Direct detection of potential selenium delivery proteins by using an Escherichia coli strain unable to incorporate selenium from selenite into proteins.

Selenium can be metabolized for protein synthesis by two major pathways in vivo. In a specific pathway it can be inserted into polypeptide chains as the amino acid selenocysteine, as directed by the UGA codon. Alternatively, selenium can be substituted for sulfur to generate the free amino acids selenocysteine and selenomethionine, and these are incorporated nonspecifically into proteins in place of cysteine and methionine, respectively.
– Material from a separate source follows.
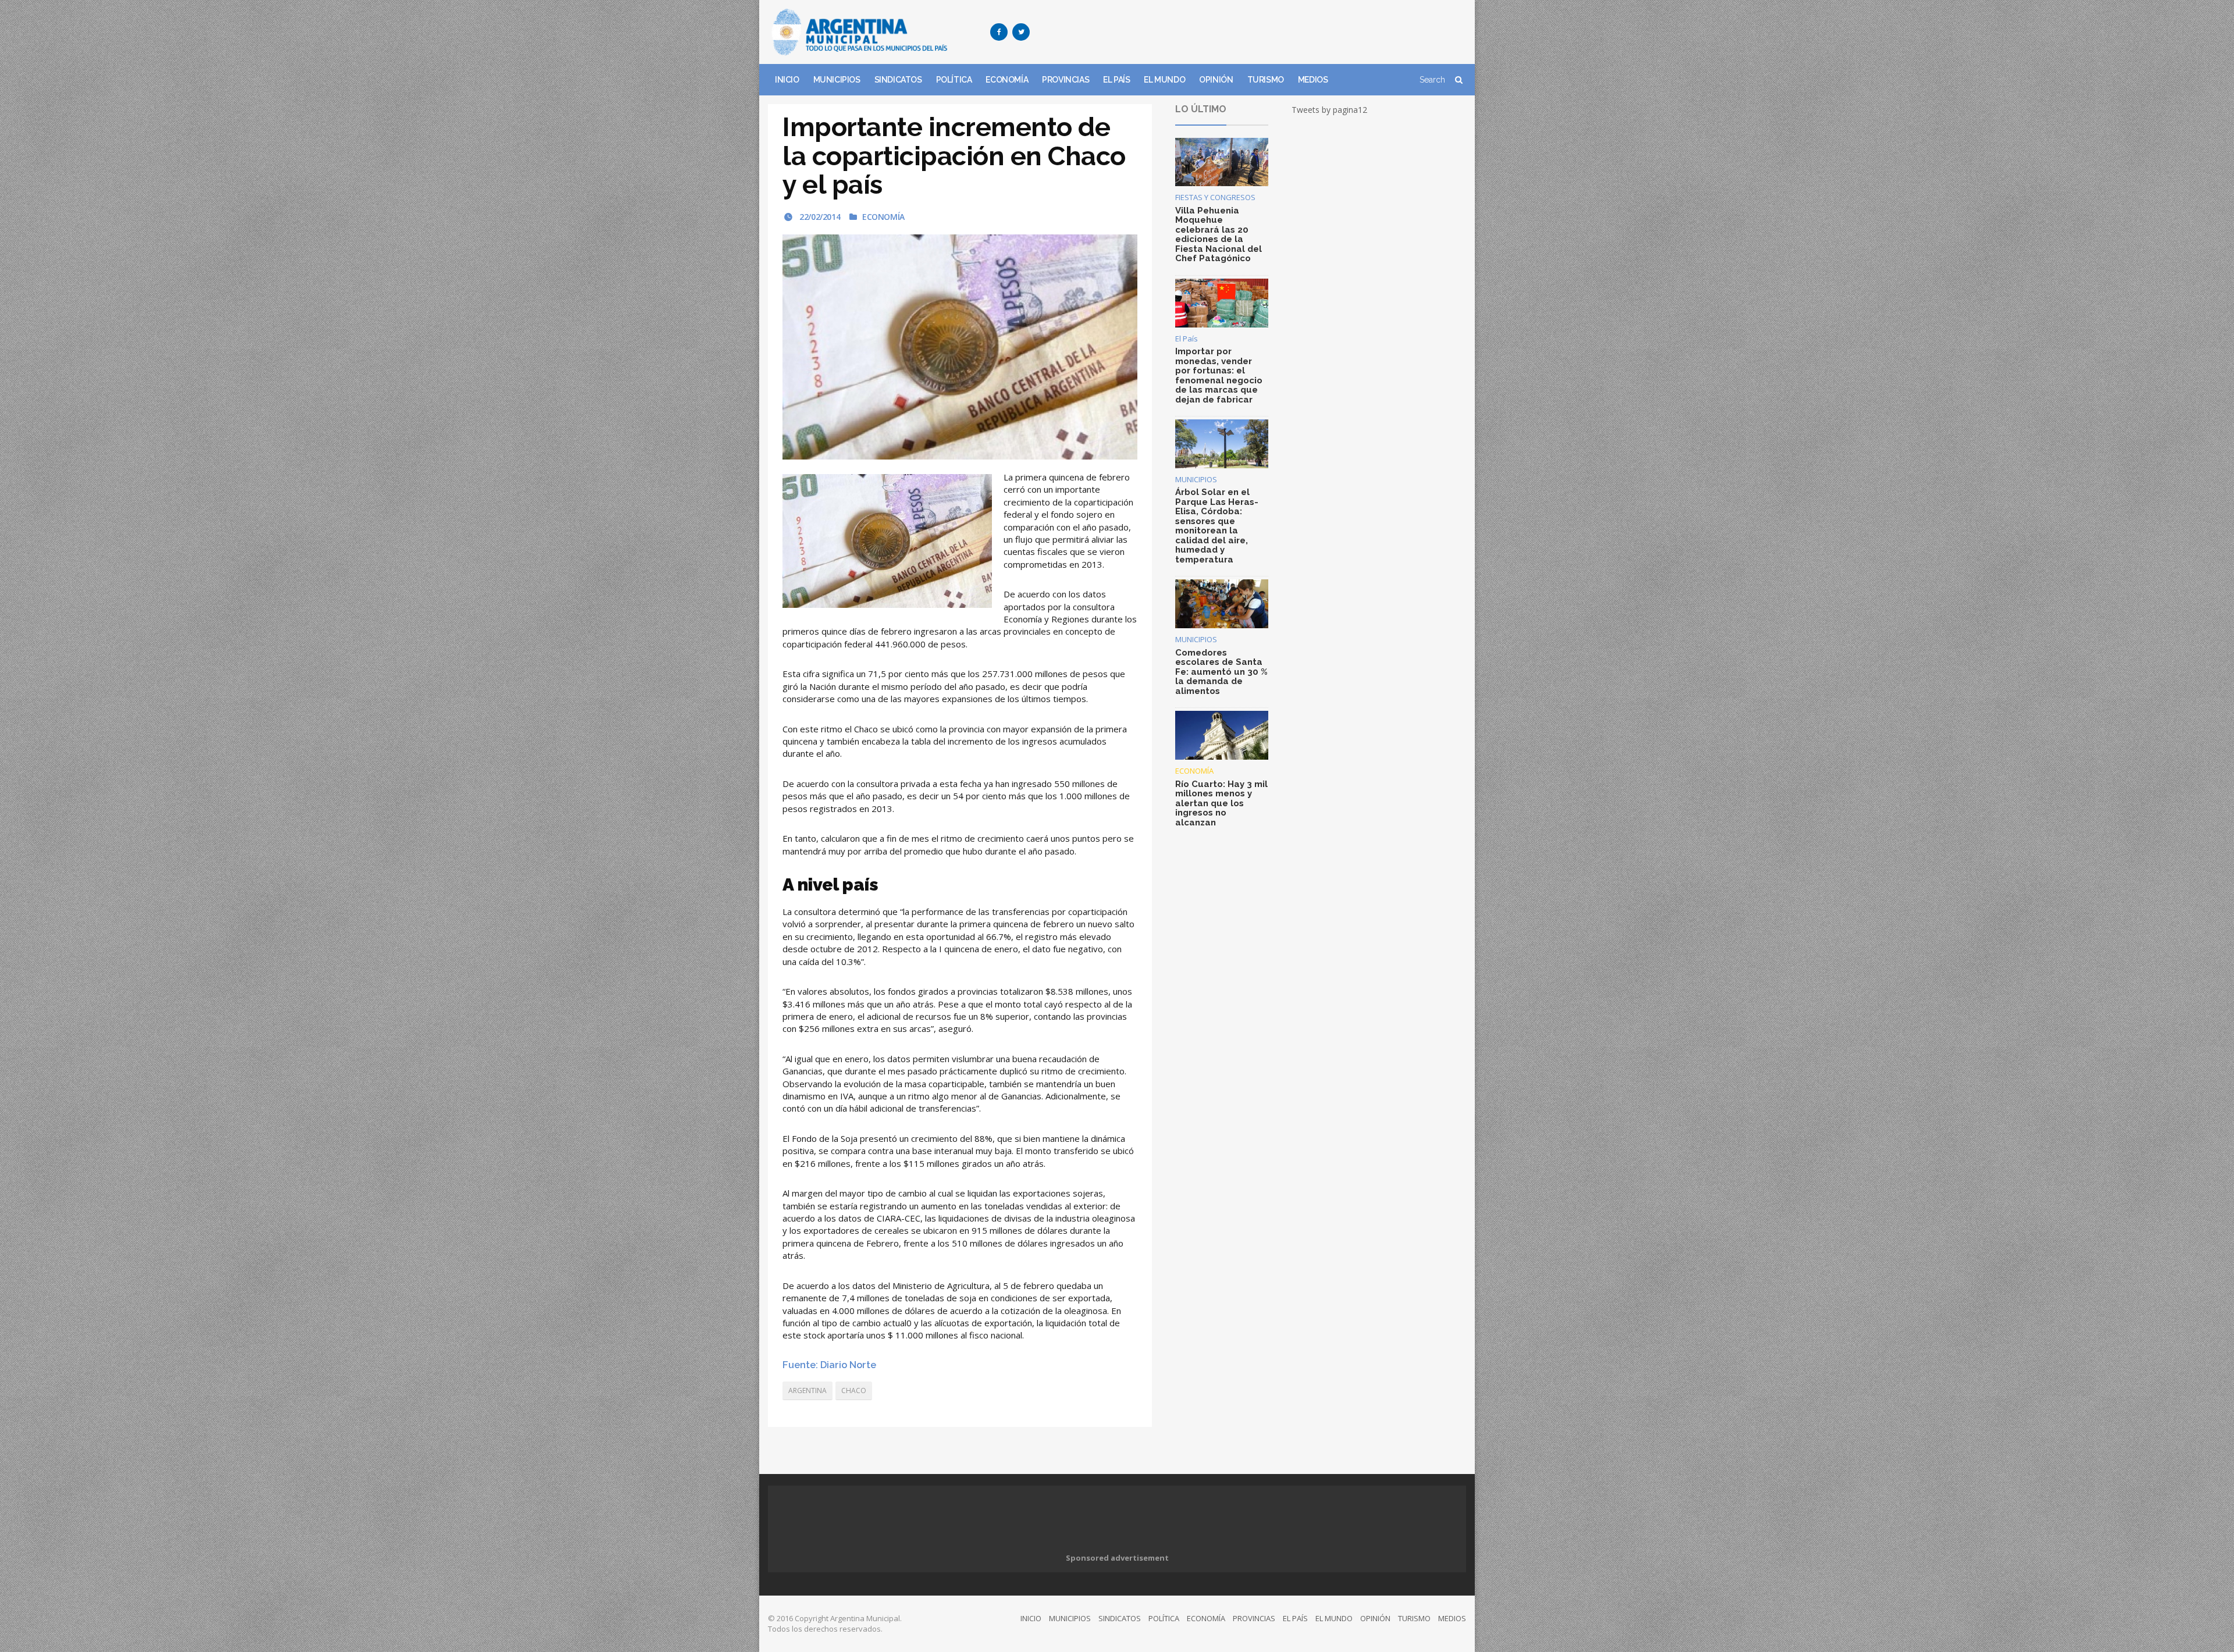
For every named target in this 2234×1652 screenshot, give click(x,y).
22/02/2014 (819, 216)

A mutant strain of Escherichia coli was constructed that is deficient in utilization of inorganic selenium for both specific and nonspecific pathways of selenoprotein synthesis. Disruption of the cysK gene prevented synthesis of free cysteine and selenocysteine from inorganic S and Se precursors. Inactivation of the selD gene prevented synthesis of selenophosphate, the reactive selenium donor, required for the specific incorporation pathway. As expected, the double mutant strain, RL165 Delta selD, when grown anaerobically in LB + glucose medium containing (75)SeO(3)(2-), failed to synthesize selenium-dependent formate dehydrogenase H and seleno-tRNAs. However, it incorporated 24% as much selenium as the wild-type strain. Selenium in the deficient strain was bound to five different proteins. A 39-kDa species was identified as glyceraldehyde-3-phosphate dehydrogenase. It is possible that selenium was bound as a perselenide derivative to the reactive cysteine residue of this enzyme. A 28-kDa protein identified as deoxyribose phosphate aldolase also contained bound selenium. These (75)Se-labeled proteins may have alternate roles as selenium delivery proteins.[1]